> [Task inputs]
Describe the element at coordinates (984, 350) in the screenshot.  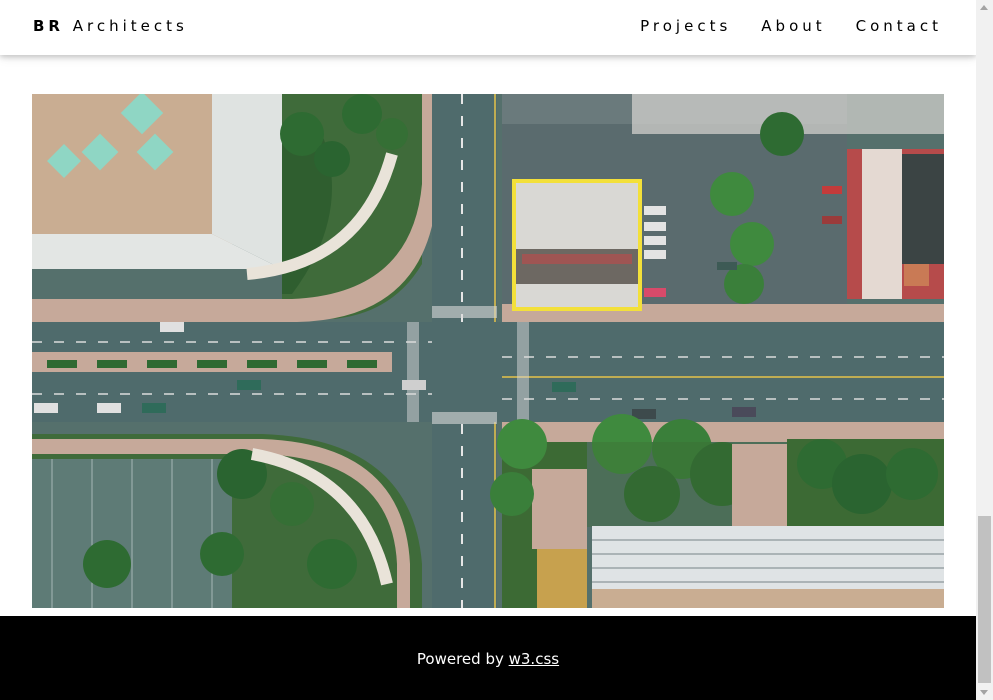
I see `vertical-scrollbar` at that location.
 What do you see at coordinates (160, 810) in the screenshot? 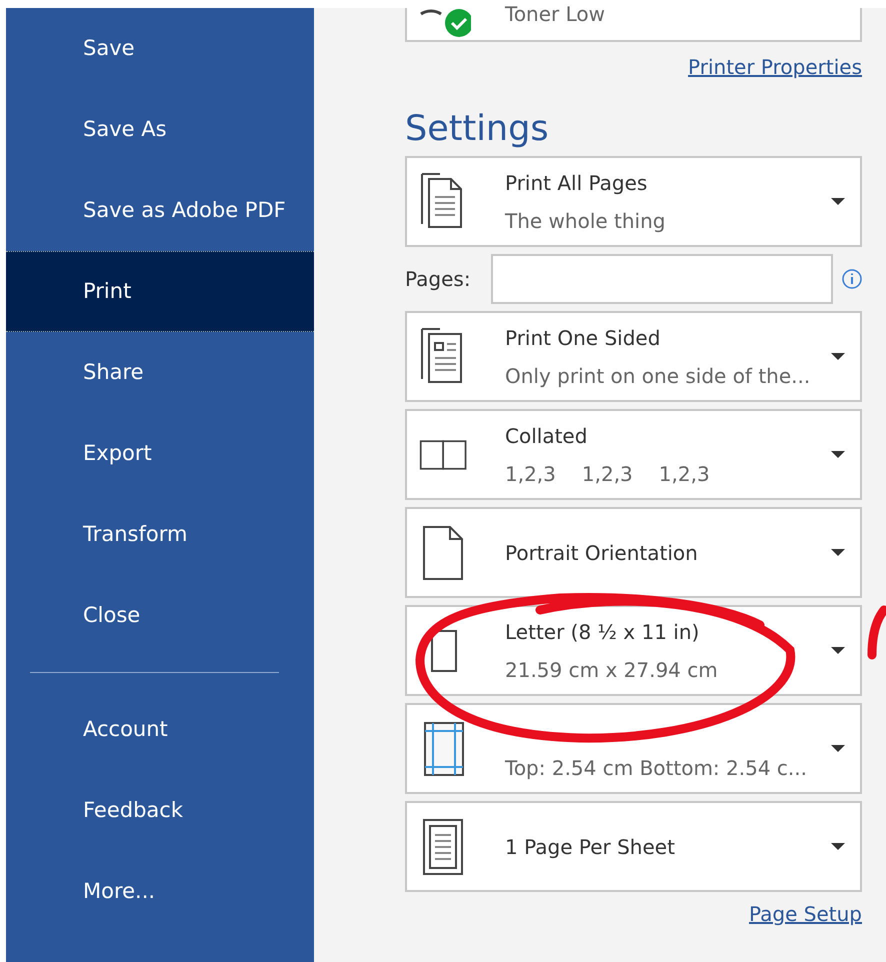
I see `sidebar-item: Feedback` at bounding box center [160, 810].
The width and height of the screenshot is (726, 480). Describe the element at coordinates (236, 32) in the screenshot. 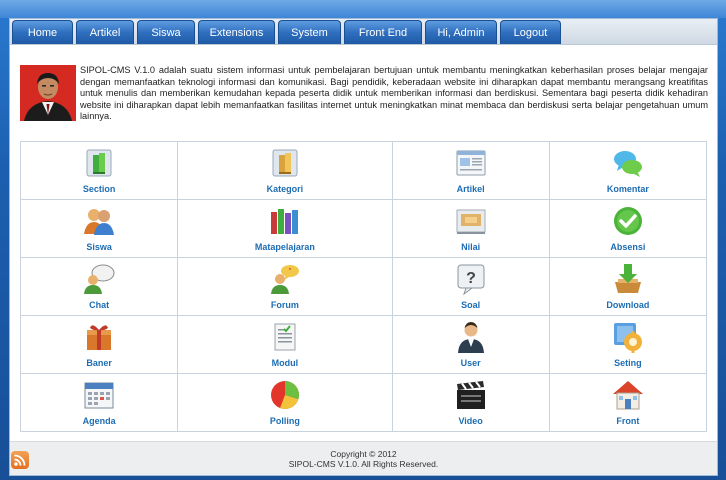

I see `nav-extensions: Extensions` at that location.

--

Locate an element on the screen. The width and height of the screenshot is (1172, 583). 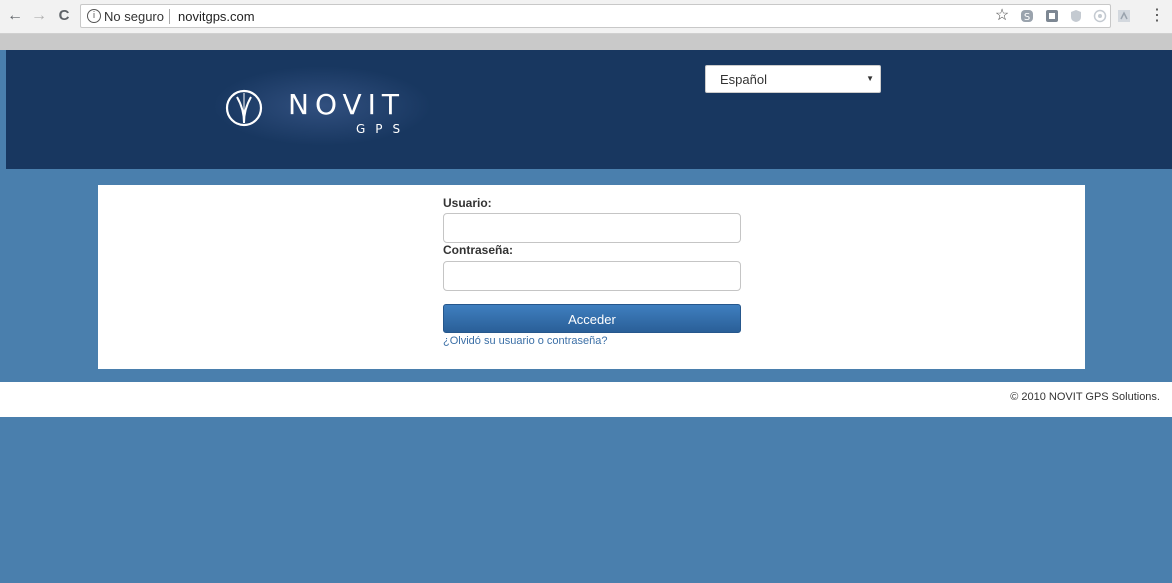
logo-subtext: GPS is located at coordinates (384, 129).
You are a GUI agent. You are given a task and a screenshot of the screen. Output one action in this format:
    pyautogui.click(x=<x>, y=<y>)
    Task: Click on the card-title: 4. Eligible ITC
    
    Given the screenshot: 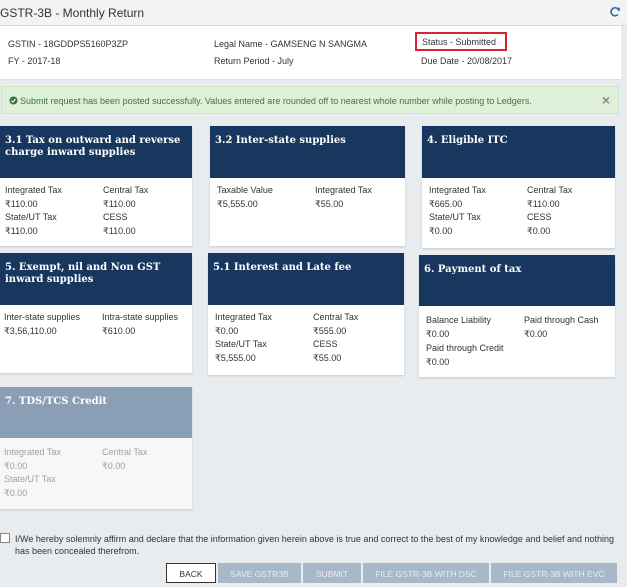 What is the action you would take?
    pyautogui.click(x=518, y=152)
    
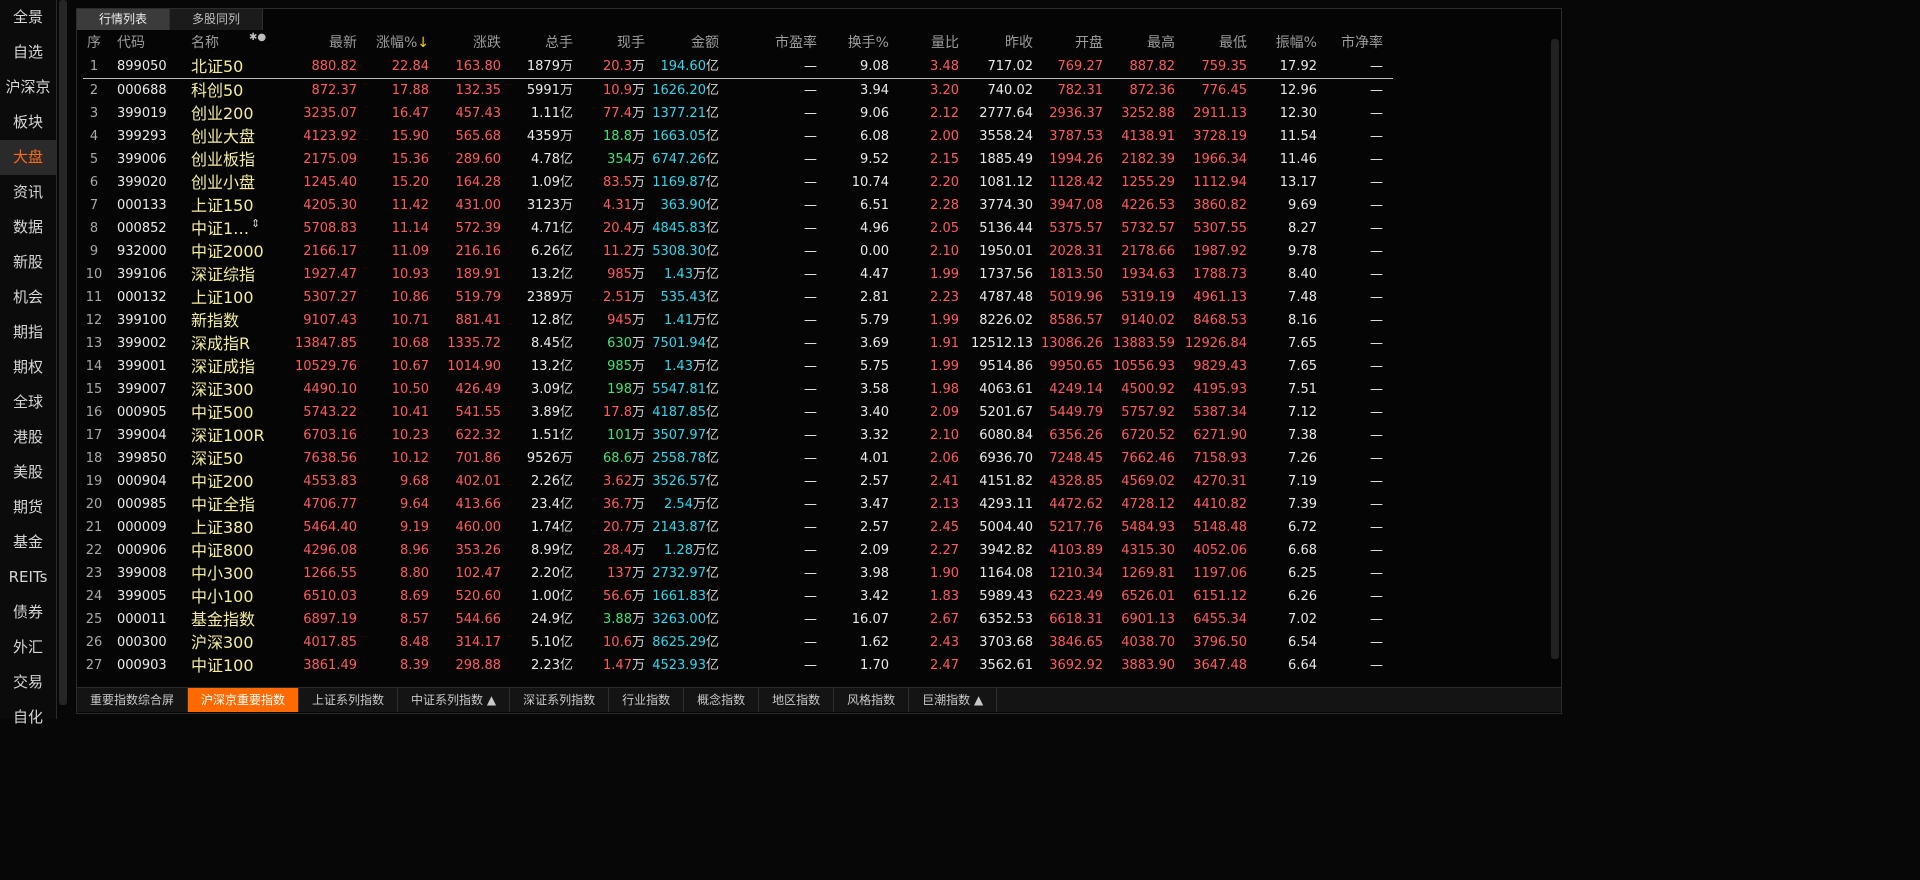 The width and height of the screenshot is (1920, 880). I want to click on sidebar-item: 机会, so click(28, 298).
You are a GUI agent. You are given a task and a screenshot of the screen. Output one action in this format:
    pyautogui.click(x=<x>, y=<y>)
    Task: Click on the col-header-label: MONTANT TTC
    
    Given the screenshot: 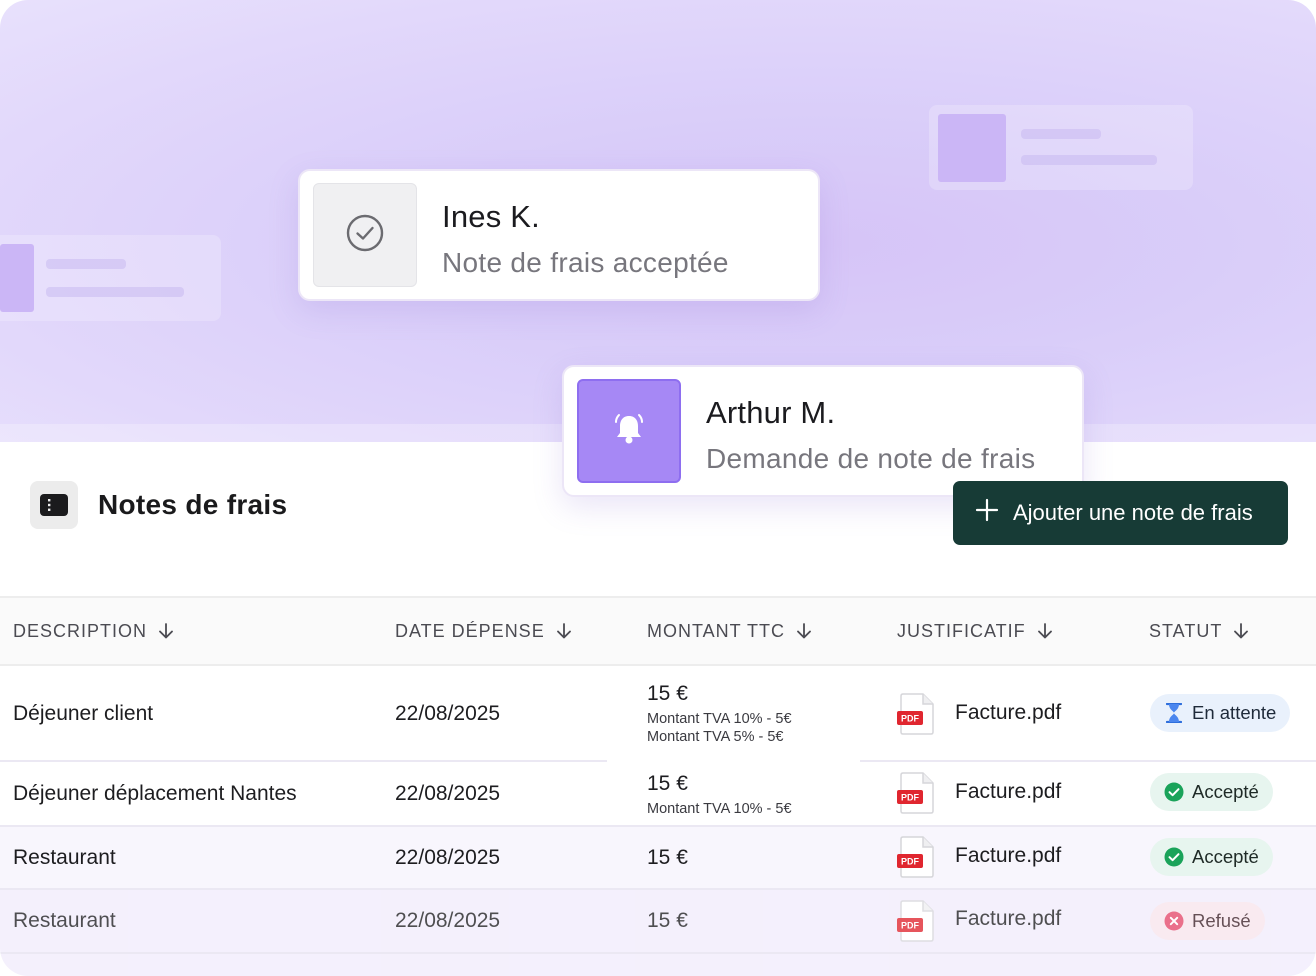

==

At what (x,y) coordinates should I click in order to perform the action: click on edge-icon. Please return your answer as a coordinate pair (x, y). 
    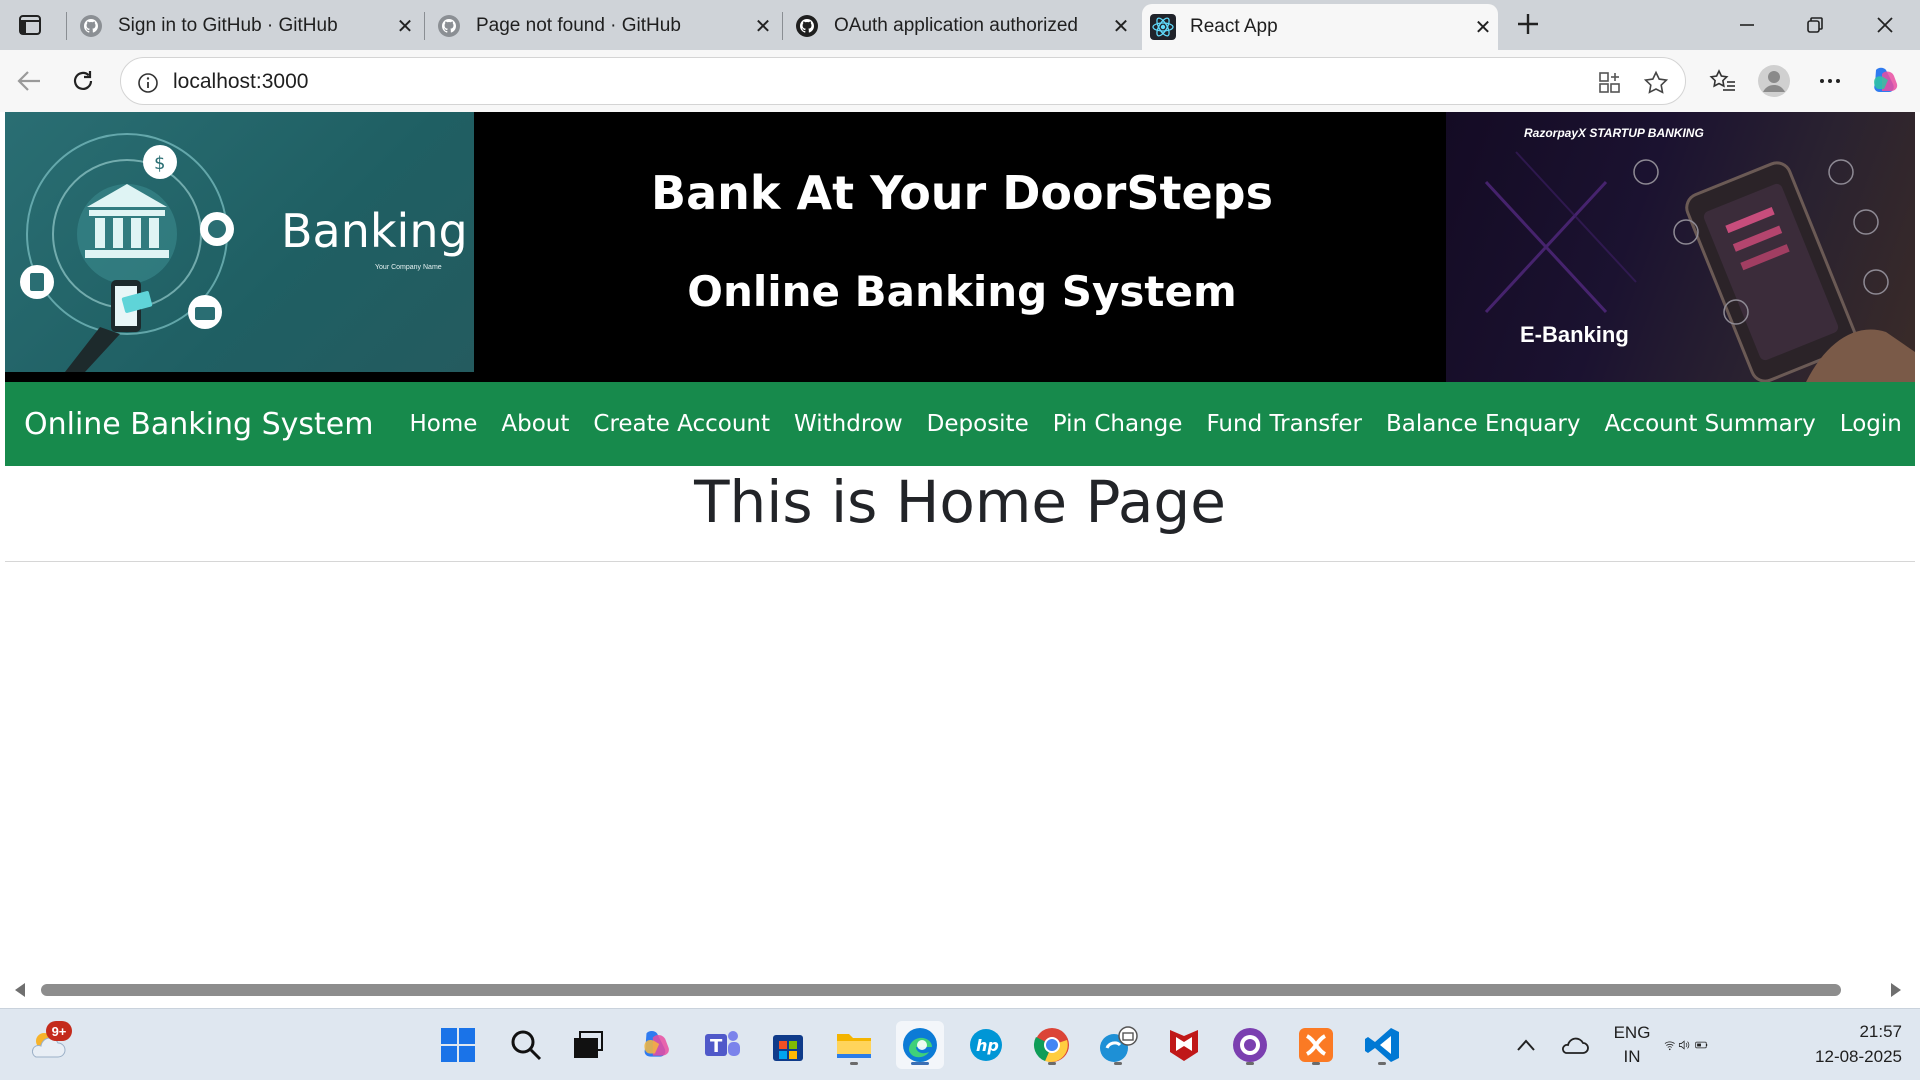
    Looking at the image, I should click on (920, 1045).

> [Work required] Convert the material from the line containing "Locate an element" through the line containing "logo-subtext: GPS is" into a Markdown table with columns Row and Line, numbering each line and skipping blank ones. Leave out the pictures.

> [Response to this task]
| Row | Line |
|---|---|
| 1 | Locate an element on the screen. The width and height of the screenshot is (1172, 583).  |
| 2 | logo-subtext: GPS is located at coordinates (384, 129). |